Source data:

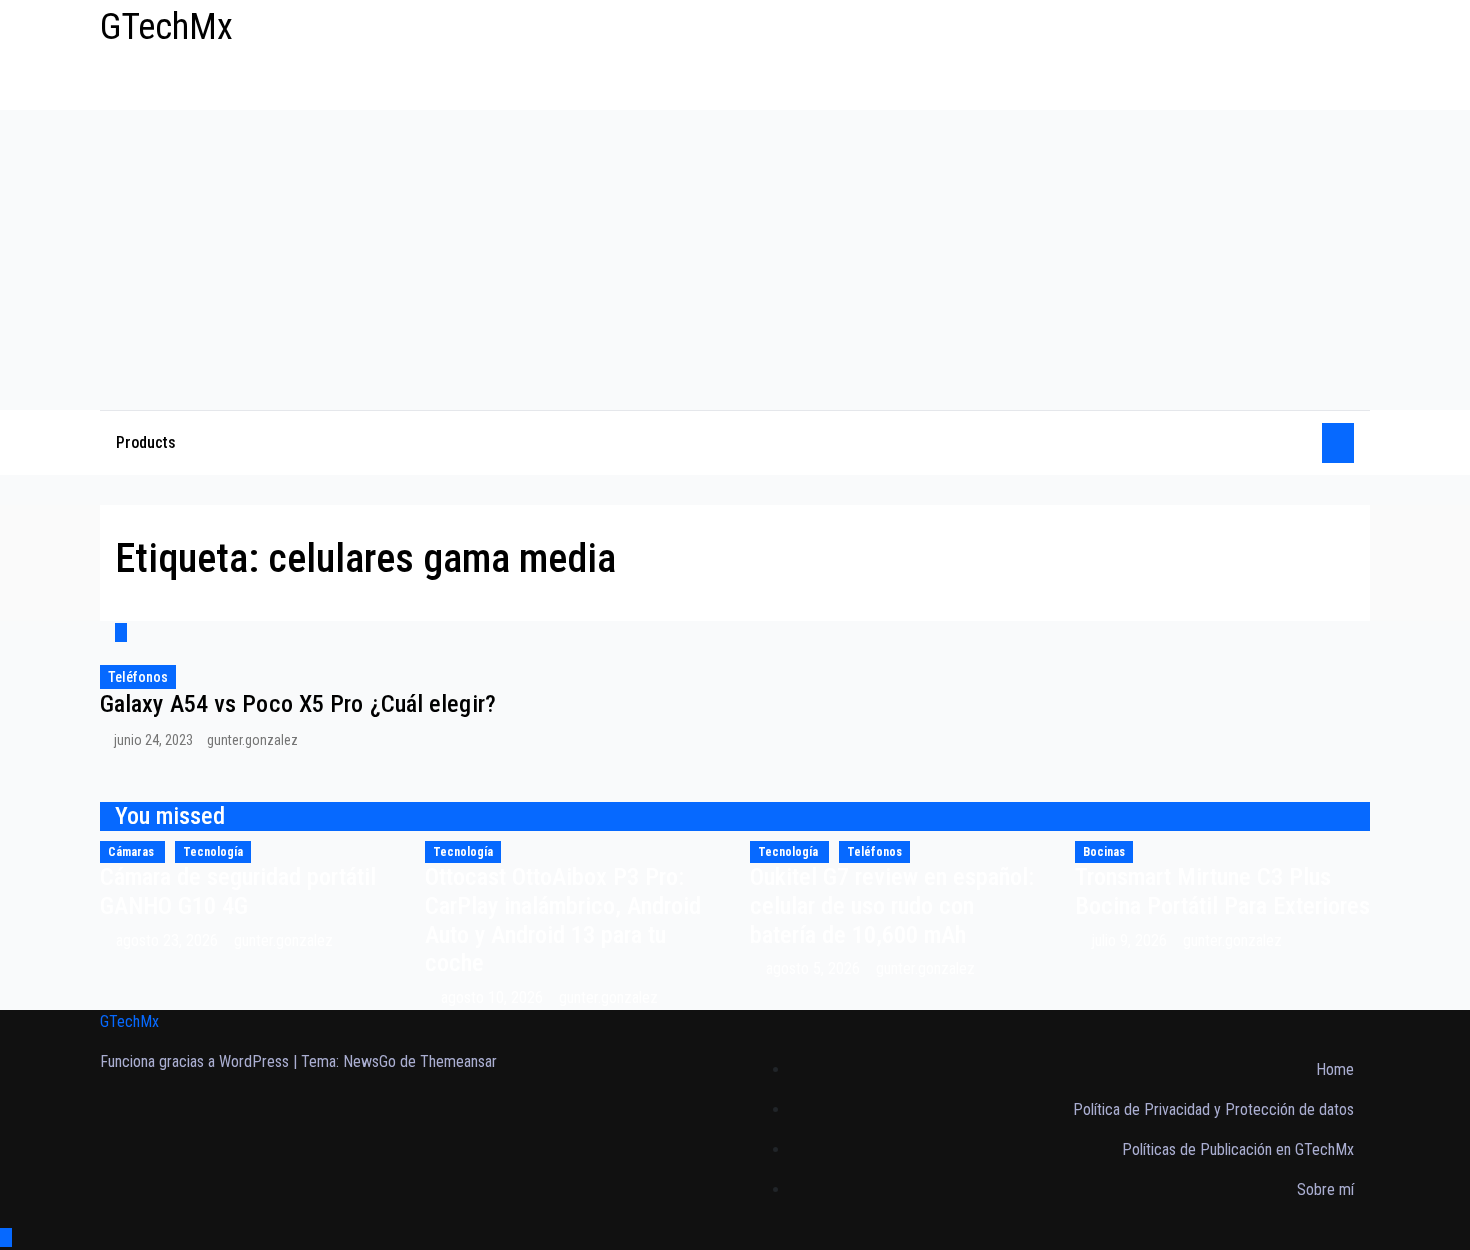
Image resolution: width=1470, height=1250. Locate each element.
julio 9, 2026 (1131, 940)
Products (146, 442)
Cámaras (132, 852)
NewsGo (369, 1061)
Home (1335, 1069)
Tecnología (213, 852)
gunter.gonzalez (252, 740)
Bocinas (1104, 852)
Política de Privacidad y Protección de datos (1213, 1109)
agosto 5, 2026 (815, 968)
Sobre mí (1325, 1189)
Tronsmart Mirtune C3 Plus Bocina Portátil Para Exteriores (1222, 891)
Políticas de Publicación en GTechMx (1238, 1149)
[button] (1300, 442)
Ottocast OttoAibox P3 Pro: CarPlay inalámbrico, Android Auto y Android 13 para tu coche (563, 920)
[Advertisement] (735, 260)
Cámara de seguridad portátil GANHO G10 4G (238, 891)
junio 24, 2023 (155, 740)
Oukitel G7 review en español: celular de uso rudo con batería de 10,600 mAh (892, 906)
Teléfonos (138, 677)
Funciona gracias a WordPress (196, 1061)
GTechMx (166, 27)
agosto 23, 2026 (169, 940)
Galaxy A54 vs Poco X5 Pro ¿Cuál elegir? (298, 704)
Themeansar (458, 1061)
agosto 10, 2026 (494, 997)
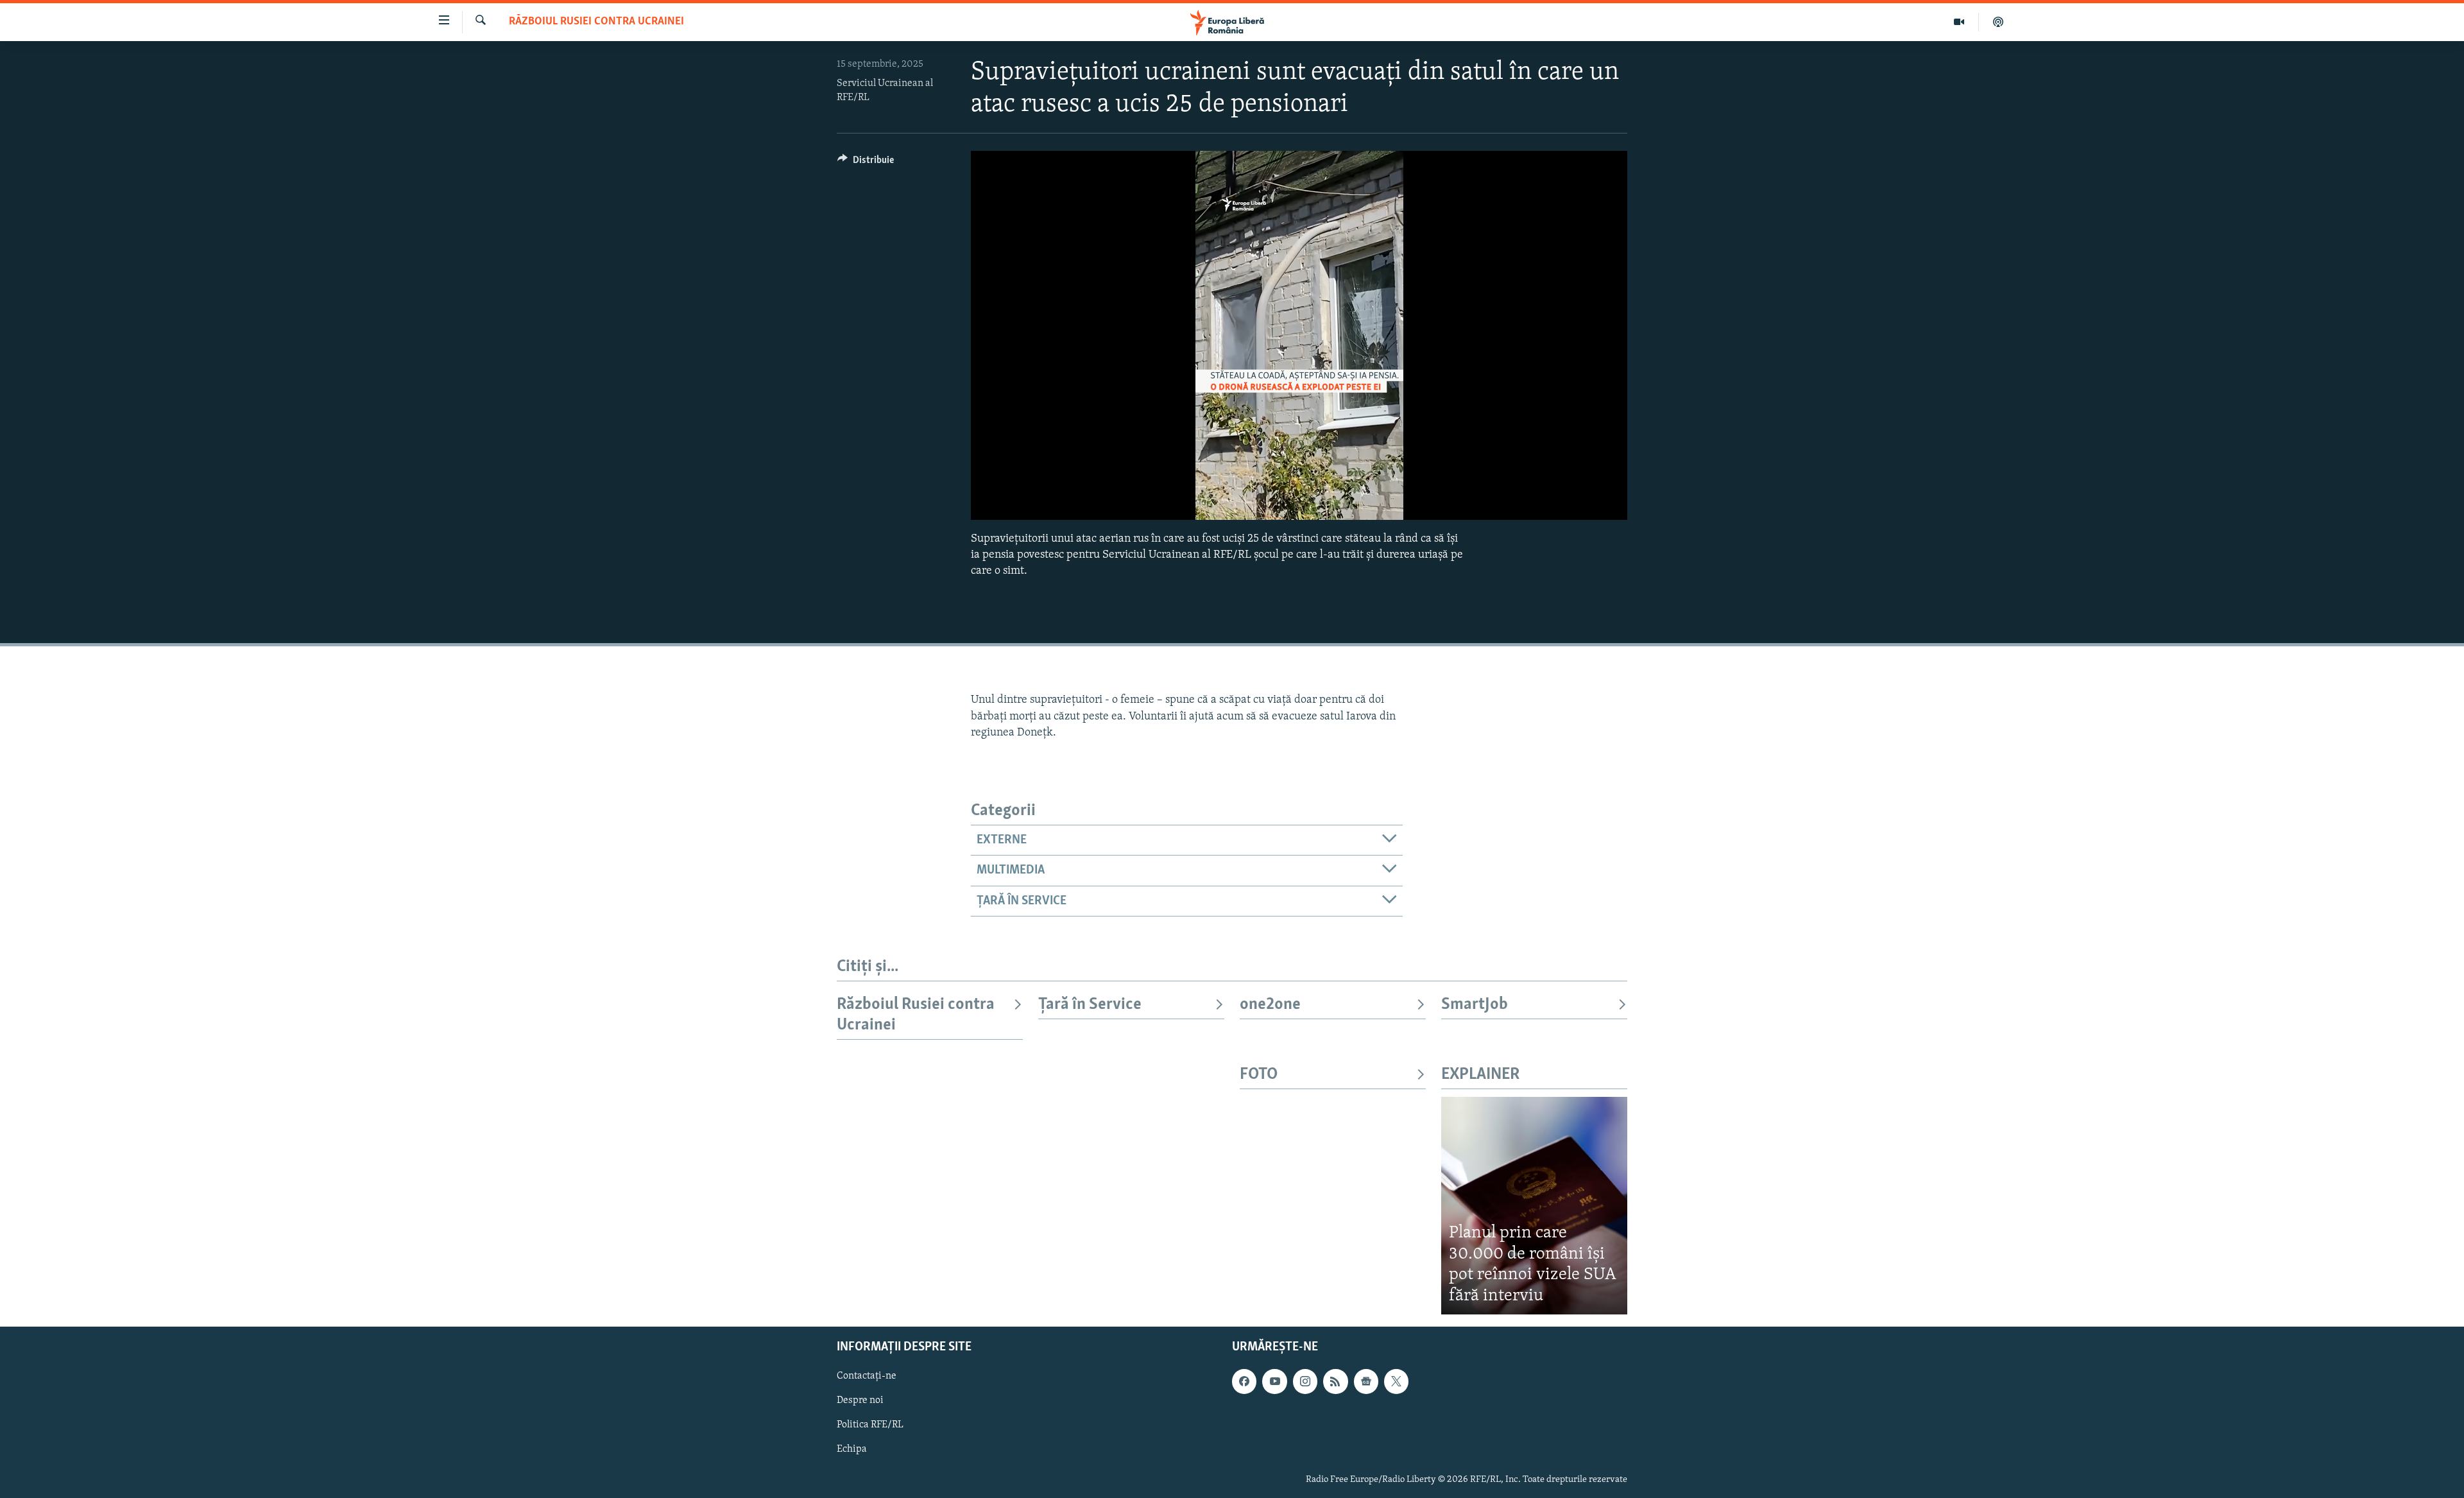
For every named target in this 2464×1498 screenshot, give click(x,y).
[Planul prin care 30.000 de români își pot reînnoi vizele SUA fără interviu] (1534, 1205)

DIRECTIONS. Write out the records exactly. Do not carry the pictures over.

WRITTEN ANSWER.
Image resolution: width=1470, height=1250. Locate each element.
julio 9, 2026 (1131, 940)
Products (146, 442)
Cámaras (132, 852)
NewsGo (369, 1061)
Home (1335, 1069)
Tecnología (213, 852)
gunter.gonzalez (252, 740)
Bocinas (1104, 852)
Política de Privacidad y Protección de datos (1213, 1109)
agosto 5, 2026 (815, 968)
Sobre mí (1325, 1189)
Tronsmart Mirtune C3 Plus Bocina Portátil Para Exteriores (1222, 891)
Políticas de Publicación en GTechMx (1238, 1149)
[button] (1300, 442)
Ottocast OttoAibox P3 Pro: CarPlay inalámbrico, Android Auto y Android 13 para tu coche (563, 920)
[Advertisement] (735, 260)
Cámara de seguridad portátil GANHO G10 4G (238, 891)
junio 24, 2023 (155, 740)
Oukitel G7 review en español: celular de uso rudo con batería de 10,600 mAh (892, 906)
Teléfonos (138, 677)
Funciona gracias a WordPress (196, 1061)
GTechMx (166, 27)
agosto 23, 2026 (169, 940)
Galaxy A54 vs Poco X5 Pro ¿Cuál elegir? (298, 704)
Themeansar (458, 1061)
agosto 10, 2026 (494, 997)
For every named target in this 2464×1498 screenshot, give click(x,y).
[Planul prin care 30.000 de români își pot reînnoi vizele SUA fără interviu] (1534, 1205)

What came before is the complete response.